The three models that picked France as champion cited France’s #1 FIFA Men’s World Ranking (as of April 1, 2026 per ESPN), strong recent friendly results including wins over Brazil and Colombia, and the depth advantage that the new 48-team tournament format reportedly favors. Squad depth was the most consistent rationale across all three France-as-champion picks.
Which AI model gave the most detailed sources?
ChatGPT (GPT) provided the most detailed external sourcing in its prediction, citing the FIFA Men’s World Rankings, RotoWire 2026 World Cup projections, Reuters reporting on Ayyoub Bouaddi’s allegiance switch to Morocco, and FOX Sports outright odds. The other four models offered analytical rationale without citing specific external sources.
Which dark horse did AI models predict for the 2026 World Cup?
Morocco received two votes as the dark horse (from GPT and Grok). Japan received one vote (Gemini), Croatia one vote (Llama), and Senegal one vote (DeepSeek). Morocco’s profile as a 2022 semifinalist with a strong dual-national talent pipeline appears to be the most consistent dark-horse pattern across AI models.
What is the AI consensus on England for the 2026 World Cup?
The AI panel split sharply on England. ChatGPT and Gemini predicted England would underperform (quarterfinal and round-of-16 exits respectively). DeepSeek predicted England would reach the final. Grok and Llama did not mention England in their predictions. This split mirrors real-world football discourse about England’s tactical maturity versus structural limitations.
Are AI World Cup predictions actually accurate?
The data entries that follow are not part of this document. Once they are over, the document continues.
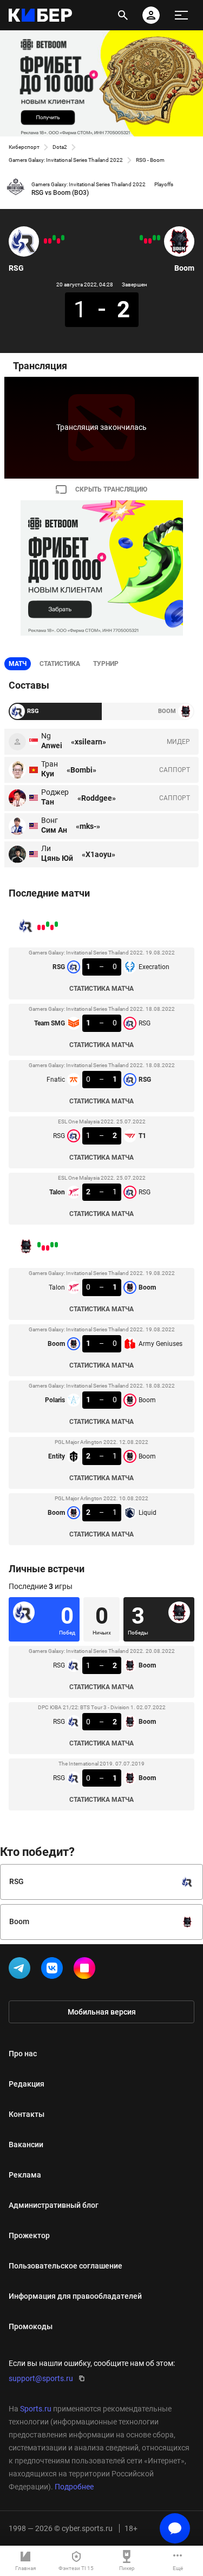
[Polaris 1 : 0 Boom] (150, 241)
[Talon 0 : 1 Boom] (158, 237)
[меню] (181, 15)
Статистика (60, 664)
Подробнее (74, 2486)
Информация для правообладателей (75, 2296)
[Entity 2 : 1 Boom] (145, 241)
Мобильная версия (102, 2012)
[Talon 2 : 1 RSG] (45, 241)
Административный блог (54, 2205)
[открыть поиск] (123, 15)
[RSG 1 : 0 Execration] (62, 237)
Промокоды (31, 2326)
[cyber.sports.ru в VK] (54, 1970)
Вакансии (26, 2144)
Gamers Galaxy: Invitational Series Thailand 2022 (66, 160)
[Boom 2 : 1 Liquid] (141, 237)
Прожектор (29, 2235)
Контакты (26, 2114)
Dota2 (60, 147)
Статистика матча (101, 988)
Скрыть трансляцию (111, 489)
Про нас (23, 2053)
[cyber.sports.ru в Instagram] (87, 1970)
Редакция (26, 2084)
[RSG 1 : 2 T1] (49, 241)
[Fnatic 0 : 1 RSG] (54, 237)
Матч (18, 664)
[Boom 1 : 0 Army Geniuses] (154, 237)
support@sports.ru (41, 2378)
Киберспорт (24, 147)
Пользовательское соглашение (65, 2265)
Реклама (25, 2174)
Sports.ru (35, 2408)
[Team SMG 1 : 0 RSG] (58, 241)
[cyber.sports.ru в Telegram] (22, 1970)
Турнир (106, 664)
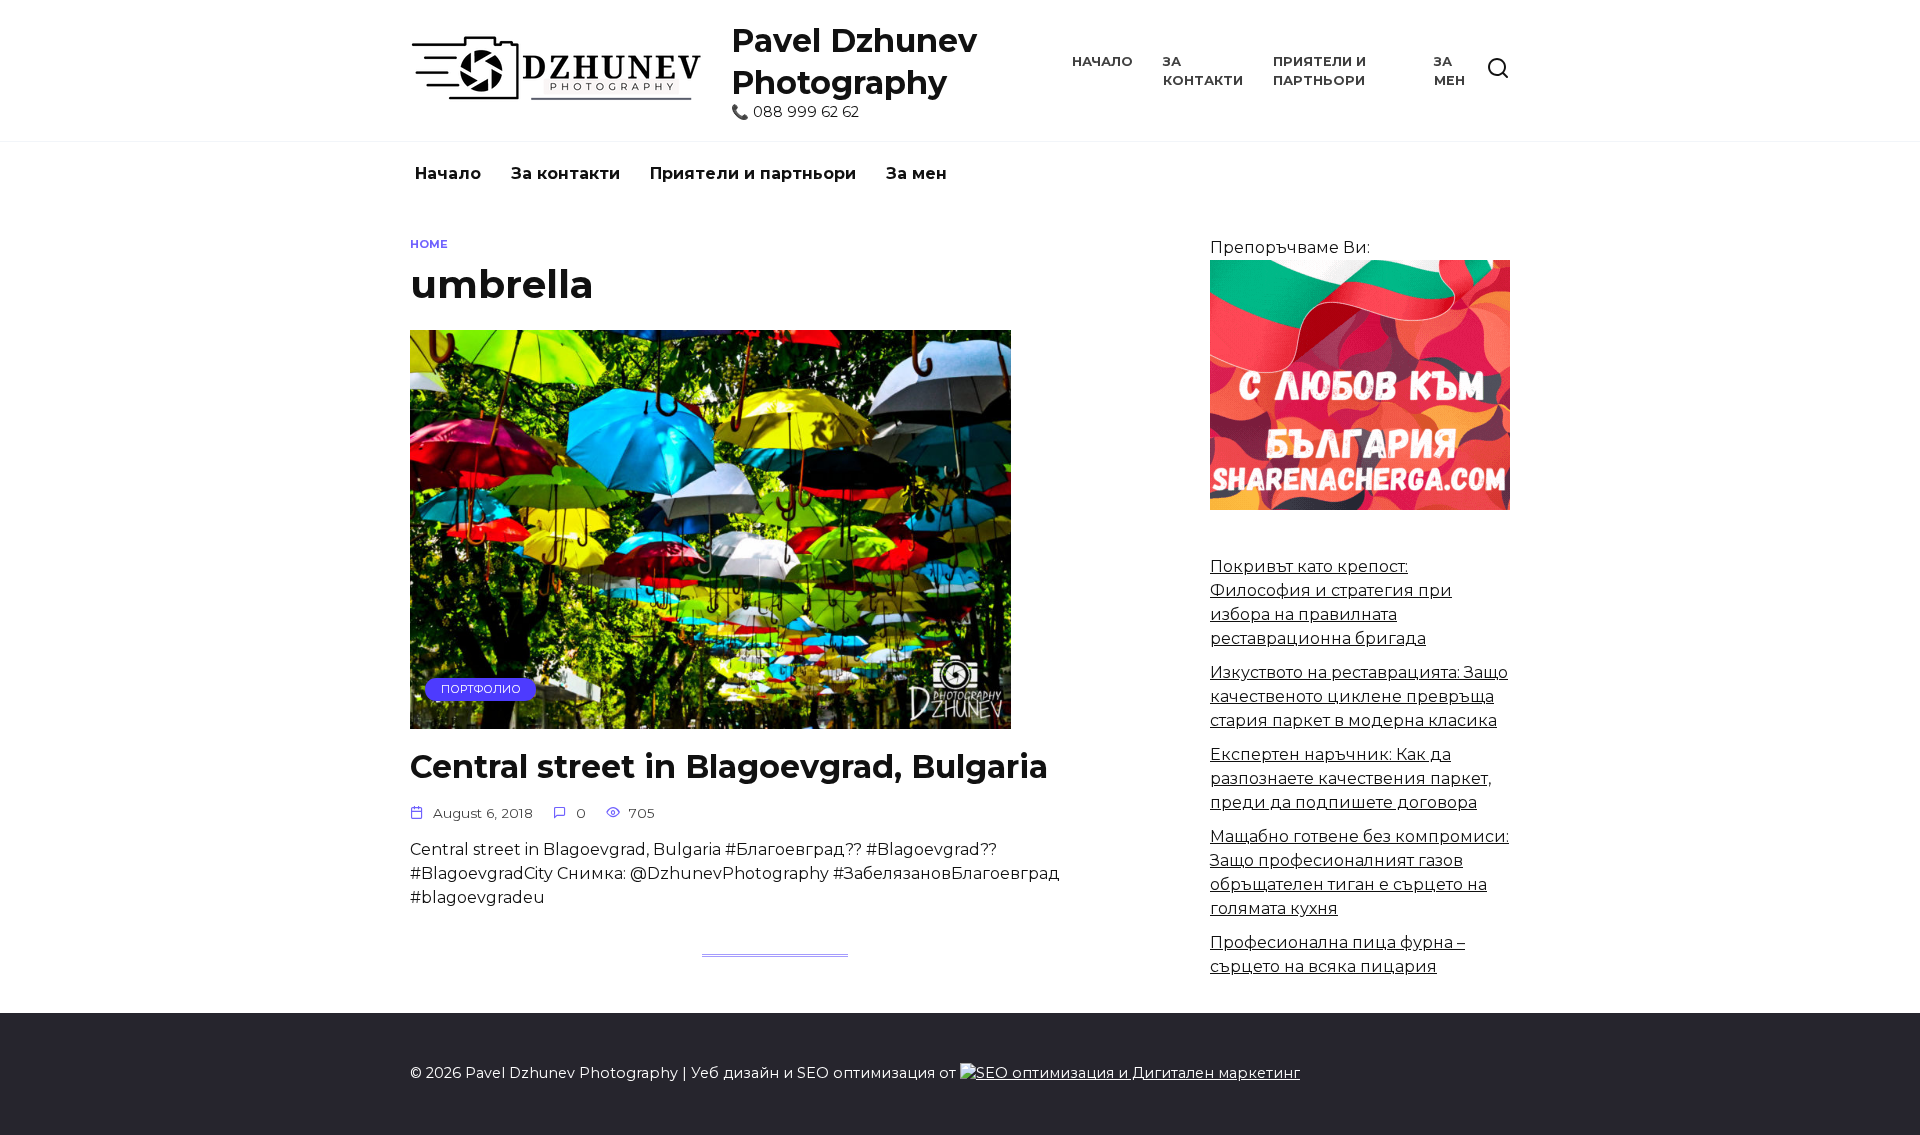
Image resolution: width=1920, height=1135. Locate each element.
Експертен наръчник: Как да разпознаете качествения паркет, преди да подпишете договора (1350, 778)
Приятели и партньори (753, 173)
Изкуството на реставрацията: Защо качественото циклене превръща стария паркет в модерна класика (1359, 696)
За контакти (565, 173)
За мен (916, 173)
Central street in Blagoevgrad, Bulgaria (729, 766)
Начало (1102, 61)
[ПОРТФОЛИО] (710, 716)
There is no longitudinal track record of these specific AI models predicting World Cup outcomes in real time, since the 2026 World Cup has not yet been played. Academic research on AI sports prediction generally shows accuracy roughly comparable to market consensus odds, with slight edge cases on data-rich domestic leagues and weaker performance on knockout tournaments with single-elimination variance.
Did any AI mention the Adidas Trionda match ball or host nation effects?
No. None of the five AI models we tested mentioned the Adidas Trionda (the official 2026 World Cup match ball with a new four-panel design), nor did they meaningfully reason about home-field advantage for the host nations (United States, Canada, Mexico), altitude effects in Mexico City, or heat effects in southern US venues. This is a noted collective blind spot in the AI prediction sample.
When does the 2026 FIFA World Cup actually start?
The 2026 FIFA World Cup runs from June 11, 2026 to July 19, 2026, hosted across 16 cities in the United States, Canada, and Mexico. It is the first World Cup ever to feature 48 teams and the first co-hosted by three nations. The opening match takes place at Estadio Azteca in Mexico City on June 11, 2026.
Will you update this article when the World Cup ends?
Yes. We plan to publish a follow-up article after July 19, 2026, comparing each AI model’s actual prediction to the real tournament results. We’ll track which model was closest, which got which calls right or wrong, and what that says about the state of AI sports forecasting in 2026.